Reinstate and extend lackey's functionality (a major overhaul), from
Jeroen N. Witmond. Thanks for that.
git-svn-id: svn://svn.valgrind.org/valgrind/trunk@4979 a5019735-40e9-0310-863c-91ae7b9d1cf9
diff --git a/lackey/docs/lk-manual.xml b/lackey/docs/lk-manual.xml
index 7baa753..c911f16 100644
--- a/lackey/docs/lk-manual.xml
+++ b/lackey/docs/lk-manual.xml
@@ -5,13 +5,12 @@
<chapter id="lk-manual" xreflabel="Lackey">
<title>Lackey: a very simple profiler</title>
-
<para>Lackey is a simple Valgrind tool that does some basic
program measurement. It adds quite a lot of simple
instrumentation to the program's code. It is primarily intended
to be of use as an example tool.</para>
-<para>It measures three things:</para>
+<para>It measures and reports:</para>
<orderedlist>
@@ -19,21 +18,65 @@
<para>The number of calls to
<computeroutput>_dl_runtime_resolve()</computeroutput>, the
function in glibc's dynamic linker that resolves function
- lookups into shared objects.</para>
- </listitem>
-
- <listitem>
- <para>The number of UCode instructions (UCode is Valgrind's
- RISC-like intermediate language), x86 instructions, and basic
- blocks executed by the program, and some ratios between the
- three counts.</para>
+ references to shared objects.</para>
+ <para>You can change the name of the function with command line
+ option <computeroutput>--fnname=<name></computeroutput>.</para>
</listitem>
<listitem>
<para>The number of conditional branches encountered and the
- proportion of those taken.</para>
+ number and proportion of those taken.</para>
+ </listitem>
+
+ <listitem>
+
+ <para>Statistics about the amount of work done during the execution
+ of the client program:</para>
+
+ <orderedlist>
+
+ <listitem>
+ <para>The number of basic blocks entered and completed by the
+ program. Note that due to optimisations done by the JIT, this
+ is not really an accurate value.</para>
+ </listitem>
+
+ <listitem>
+ <para>The number of guest (x86, amd64, ppc, etc.) instructions and IR
+ statements executed. IR is Valgrind's RISC-like intermediate
+ representation via which all instrumentation is done.
+ </para>
+ </listitem>
+
+ <listitem>
+ <para>Ratios between some of these counts.</para>
+ </listitem>
+
+ <listitem>
+ <para>When command line option
+ <computeroutput>--detailed-counts=yes</computeroutput> is
+ specified, a table is printed with counts of loads, stores and ALU
+ operations for various types of operands.</para>
+
+ <para>The types are identified by their IR name ("I1" ... "I128",
+ "F32", "F64", and "V128").</para>
+ </listitem>
+
+ </orderedlist>
+
+ </listitem>
+
+ <listitem>
+ <para>The exit code of the client program.</para>
</listitem>
</orderedlist>
+<para>Note that Lackey runs quite slowly, especially when
+<computeroutput>--detailed-counts=yes</computeroutput> is specified.

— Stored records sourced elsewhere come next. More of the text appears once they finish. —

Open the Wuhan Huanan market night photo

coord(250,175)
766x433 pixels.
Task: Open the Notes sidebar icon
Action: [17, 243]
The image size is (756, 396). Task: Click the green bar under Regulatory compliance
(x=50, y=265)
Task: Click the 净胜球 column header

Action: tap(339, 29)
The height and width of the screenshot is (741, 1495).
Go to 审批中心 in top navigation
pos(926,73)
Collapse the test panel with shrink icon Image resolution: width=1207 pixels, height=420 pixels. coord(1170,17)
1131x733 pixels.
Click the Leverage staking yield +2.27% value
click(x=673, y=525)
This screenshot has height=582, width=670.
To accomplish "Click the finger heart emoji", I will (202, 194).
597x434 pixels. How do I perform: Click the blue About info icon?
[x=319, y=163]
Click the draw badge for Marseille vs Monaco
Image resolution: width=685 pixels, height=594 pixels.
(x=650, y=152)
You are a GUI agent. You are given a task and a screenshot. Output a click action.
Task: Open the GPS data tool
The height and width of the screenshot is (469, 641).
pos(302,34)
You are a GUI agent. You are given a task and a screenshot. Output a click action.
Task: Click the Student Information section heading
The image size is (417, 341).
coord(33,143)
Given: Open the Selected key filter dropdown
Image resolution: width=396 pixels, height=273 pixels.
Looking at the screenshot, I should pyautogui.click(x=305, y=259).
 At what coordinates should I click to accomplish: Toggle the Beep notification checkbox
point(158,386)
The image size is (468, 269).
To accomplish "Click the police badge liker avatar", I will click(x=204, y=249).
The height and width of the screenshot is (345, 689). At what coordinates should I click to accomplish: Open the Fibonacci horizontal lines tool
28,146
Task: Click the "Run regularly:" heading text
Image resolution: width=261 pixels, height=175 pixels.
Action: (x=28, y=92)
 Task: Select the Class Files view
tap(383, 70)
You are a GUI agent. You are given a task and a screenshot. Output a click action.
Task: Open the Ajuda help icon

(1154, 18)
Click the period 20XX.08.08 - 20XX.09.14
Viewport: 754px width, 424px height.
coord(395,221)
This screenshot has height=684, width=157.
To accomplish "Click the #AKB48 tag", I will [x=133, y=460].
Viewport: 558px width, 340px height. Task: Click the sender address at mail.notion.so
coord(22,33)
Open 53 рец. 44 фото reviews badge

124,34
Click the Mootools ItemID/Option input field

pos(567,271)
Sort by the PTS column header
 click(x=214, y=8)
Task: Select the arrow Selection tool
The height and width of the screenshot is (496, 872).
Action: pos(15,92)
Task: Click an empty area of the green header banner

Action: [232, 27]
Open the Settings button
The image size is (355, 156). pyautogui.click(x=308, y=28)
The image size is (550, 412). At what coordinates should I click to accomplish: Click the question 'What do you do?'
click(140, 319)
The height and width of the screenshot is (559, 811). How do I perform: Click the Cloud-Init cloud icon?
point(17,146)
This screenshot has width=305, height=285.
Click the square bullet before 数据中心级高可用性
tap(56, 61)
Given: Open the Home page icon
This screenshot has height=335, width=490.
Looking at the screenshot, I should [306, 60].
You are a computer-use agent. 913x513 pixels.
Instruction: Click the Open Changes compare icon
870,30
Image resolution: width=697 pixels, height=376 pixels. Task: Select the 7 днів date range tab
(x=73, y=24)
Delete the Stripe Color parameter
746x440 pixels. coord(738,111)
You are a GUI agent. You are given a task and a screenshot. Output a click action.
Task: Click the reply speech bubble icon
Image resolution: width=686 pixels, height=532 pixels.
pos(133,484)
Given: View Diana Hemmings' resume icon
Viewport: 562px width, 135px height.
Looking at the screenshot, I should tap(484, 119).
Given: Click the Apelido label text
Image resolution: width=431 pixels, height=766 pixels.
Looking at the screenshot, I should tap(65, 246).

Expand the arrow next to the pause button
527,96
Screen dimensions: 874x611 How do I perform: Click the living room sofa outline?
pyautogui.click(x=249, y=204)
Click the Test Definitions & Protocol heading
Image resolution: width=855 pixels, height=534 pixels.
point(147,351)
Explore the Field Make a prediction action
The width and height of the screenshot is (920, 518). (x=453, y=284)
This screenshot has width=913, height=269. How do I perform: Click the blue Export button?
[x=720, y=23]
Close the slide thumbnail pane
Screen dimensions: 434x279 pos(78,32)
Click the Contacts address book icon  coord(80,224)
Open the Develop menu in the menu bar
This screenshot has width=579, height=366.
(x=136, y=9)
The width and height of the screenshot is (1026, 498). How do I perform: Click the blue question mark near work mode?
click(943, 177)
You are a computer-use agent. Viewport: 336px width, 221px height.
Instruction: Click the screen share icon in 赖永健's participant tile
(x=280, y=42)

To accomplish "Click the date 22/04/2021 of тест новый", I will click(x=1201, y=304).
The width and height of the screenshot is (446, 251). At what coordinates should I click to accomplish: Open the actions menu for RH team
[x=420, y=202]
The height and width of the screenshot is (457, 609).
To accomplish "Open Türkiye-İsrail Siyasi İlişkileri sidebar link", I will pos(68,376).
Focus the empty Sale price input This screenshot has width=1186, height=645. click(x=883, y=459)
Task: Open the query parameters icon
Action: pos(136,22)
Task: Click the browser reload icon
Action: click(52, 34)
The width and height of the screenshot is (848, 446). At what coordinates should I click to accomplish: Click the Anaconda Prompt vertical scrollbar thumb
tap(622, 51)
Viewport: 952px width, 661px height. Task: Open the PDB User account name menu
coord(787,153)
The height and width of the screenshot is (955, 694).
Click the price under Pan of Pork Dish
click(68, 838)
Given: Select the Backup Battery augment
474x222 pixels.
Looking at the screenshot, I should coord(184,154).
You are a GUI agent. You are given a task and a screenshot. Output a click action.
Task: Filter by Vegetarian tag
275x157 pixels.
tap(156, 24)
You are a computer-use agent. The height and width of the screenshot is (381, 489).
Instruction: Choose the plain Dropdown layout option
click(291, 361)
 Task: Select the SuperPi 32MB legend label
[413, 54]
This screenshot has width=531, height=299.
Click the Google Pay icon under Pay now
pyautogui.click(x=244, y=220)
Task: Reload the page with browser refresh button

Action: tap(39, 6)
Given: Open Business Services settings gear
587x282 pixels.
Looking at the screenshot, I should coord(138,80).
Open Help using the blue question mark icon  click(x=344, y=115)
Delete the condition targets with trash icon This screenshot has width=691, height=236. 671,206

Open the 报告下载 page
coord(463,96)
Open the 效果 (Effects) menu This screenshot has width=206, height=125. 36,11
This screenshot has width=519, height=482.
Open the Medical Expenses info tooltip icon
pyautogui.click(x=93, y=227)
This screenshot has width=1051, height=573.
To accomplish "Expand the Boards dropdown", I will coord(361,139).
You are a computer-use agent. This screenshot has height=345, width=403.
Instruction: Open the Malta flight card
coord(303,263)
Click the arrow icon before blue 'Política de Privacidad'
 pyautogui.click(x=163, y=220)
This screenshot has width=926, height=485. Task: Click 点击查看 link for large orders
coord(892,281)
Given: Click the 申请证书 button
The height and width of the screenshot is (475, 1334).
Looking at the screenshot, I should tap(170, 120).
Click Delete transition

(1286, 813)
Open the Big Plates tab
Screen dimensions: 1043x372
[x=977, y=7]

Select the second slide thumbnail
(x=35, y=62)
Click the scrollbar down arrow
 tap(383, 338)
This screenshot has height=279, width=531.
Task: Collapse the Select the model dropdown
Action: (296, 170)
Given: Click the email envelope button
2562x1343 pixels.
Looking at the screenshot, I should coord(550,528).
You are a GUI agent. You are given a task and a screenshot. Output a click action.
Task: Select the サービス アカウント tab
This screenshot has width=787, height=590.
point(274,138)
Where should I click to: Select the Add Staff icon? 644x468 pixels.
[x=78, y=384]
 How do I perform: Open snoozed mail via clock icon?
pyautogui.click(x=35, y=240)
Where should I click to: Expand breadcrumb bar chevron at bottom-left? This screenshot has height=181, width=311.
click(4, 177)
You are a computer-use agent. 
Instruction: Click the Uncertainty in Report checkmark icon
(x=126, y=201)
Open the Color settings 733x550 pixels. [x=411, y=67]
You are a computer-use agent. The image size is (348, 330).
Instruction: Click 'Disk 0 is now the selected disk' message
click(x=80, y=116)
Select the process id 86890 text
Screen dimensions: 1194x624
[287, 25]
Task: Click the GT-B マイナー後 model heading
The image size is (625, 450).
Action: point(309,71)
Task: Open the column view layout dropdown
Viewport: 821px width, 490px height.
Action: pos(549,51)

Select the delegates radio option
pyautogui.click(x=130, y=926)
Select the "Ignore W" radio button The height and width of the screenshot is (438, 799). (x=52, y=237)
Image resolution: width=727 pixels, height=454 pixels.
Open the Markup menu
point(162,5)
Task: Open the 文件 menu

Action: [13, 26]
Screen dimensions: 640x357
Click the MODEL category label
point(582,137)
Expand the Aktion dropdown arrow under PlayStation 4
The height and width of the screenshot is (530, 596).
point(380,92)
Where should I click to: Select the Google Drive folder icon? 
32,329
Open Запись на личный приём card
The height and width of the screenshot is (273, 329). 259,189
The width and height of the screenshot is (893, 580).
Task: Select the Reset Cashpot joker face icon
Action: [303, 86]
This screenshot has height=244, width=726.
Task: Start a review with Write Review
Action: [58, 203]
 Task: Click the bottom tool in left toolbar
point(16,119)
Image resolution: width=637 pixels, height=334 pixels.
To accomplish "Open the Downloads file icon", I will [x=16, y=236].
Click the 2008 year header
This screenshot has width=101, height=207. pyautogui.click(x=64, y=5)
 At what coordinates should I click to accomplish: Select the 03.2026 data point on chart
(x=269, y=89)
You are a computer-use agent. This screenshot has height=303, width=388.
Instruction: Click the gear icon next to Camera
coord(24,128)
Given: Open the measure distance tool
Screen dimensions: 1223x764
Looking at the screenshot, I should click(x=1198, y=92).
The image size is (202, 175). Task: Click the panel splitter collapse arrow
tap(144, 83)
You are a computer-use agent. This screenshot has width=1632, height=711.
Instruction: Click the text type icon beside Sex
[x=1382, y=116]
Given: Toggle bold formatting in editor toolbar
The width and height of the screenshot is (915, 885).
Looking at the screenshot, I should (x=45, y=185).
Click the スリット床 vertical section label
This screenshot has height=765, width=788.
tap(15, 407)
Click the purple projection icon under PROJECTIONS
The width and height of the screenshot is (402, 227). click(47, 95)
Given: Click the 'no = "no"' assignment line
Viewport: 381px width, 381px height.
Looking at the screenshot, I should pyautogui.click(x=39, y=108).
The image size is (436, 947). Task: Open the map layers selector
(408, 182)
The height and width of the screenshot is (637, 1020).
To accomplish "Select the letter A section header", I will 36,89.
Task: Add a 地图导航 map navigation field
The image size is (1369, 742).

+It could be made to run a lot faster by doing a slightly more
+sophisticated job of the instrumentation, but that would undermine
+its role as a simple example tool. Hence we have chosen not to do
+so.</para>
+
</chapter>
diff --git a/lackey/lk_main.c b/lackey/lk_main.c
index 9c1d29e..dfb05a6 100644
--- a/lackey/lk_main.c
+++ b/lackey/lk_main.c
@@ -1,6 +1,6 @@
/*--------------------------------------------------------------------*/
-/*--- Simple tool for counting UInstrs, using a C helper. ---*/
+/*--- An example Valgrind tool. ---*/
/*--- lk_main.c ---*/
/*--------------------------------------------------------------------*/
@@ -33,33 +33,81 @@
#include "pub_tool_tooliface.h"
#include "pub_tool_libcassert.h"
#include "pub_tool_libcprint.h"
+#include "pub_tool_debuginfo.h"
+#include "pub_tool_libcbase.h"
+#include "pub_tool_options.h"
+
+
+/* The name of the function of which the number of calls is to be
+ * counted, with default. Override with command line option
+ * --fnname. */
+static Char* lk_clo_fnname = "_dl_runtime_resolve";
+
+/* If true, show statistics about loads, stores and alu ops. Set
+ * with command line option --detailed-counts. */
+static Bool lk_clo_detailed_counts = False;
+
+/***********************************************************************
+ * Implement the needs_command_line_options for Valgrind.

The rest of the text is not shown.